THE traditional Walking The Marches procession in Stirling has been hailed as the city's most successful ever by Provost Christine Simpson.

The civic leader helped lead the 800-year-old boundary check on Saturday as it visited Stirling Bridge, Lovers Walk, the Engine Shed on Forth Street, Kerse Road, Upper Craigs, Back Walk, and The Smith Museum.

The procession included a toast to the new March Stone adjacent to the Albert Halls and a performance by the Historia Normannis re-enactment group.

Provost Simpson believes the event is now firmly re-established on Stirling’s social calendar and hopes it can continue to grow to become as big as Lanark’s famous Lanimers Day.

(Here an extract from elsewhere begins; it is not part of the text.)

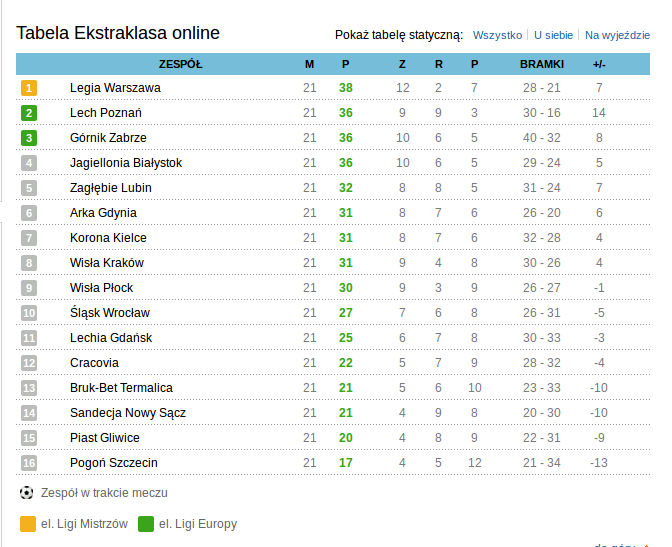This screenshot has height=547, width=672.
Task: Click the green position 3 badge
Action: [29, 138]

She said: “This was by far the most successful Walking The Marches since its revival in 2014 and it was wonderful to see so many people on the streets taking in the spectacle.

“Walking The Marches is an 800-year-old tradition that is now going from strength to strength and the aspiration is we can one day make it as high-profile a community event as Lanark’s Lanimers Day.

“This year we welcomed in guests from the Incorporated Trades of Lanark, Linlithgow and Irvine and that can only help spread the word and hopefully attract even more visitors to the city.

“The introduction of Smith educational officer David Smith as the procession Bellman and then the historical re-enactment held at the Smiths were excellent additions to the theatre of Walking The Marches.

“The success of Saturday’s Walking The Marches means this event has well and truly returned as a firm fixture in the Stirling calendar.

“I believe that by honouring our past, we strengthen our future and I look forward to seeing this important tradition continue to grow.”

The first documented evidence of Stirling’s historic Walking The Marches dates back to 1611 but the practice is believed to go back as far as the 12th century.

The ceremony celebrates when officials had to inspect the city’s boundaries to check that they had not been encroached on.

Stirling’s inspectors, known as Birlawmen, would use picks and shovels to turn over a sod of grass at strategic points on the Burgh boundary.

In 1723, numbered March stones were introduced so that a count could be kept.

The official annual marches ceased as a result of regionalisation of Scottish councils in the 1970s but Walking The Marches has made a triumphant return since being revived in 2014.

Stuart Campbell, Deacon Convenor of Stirling Incorporated Trades said: “The event is getting bigger and better every year. Our ultimate goal is to make this as big an event as Linlithgow or Lanark and we are continuing to build each year.

“There were a couple of additions that we did this year to help things along and make it more of a spectacle.

“We had the Historia Normannis re-enactment group doing a skit at the Smith and they joined us on the procession. The Bellman was a great addition and was able to give little historical snippets all the way round.

“We perhaps had fewer people actually walking in the parade than last year but there were significantly more people watching the procession, which is immensely encouraging.”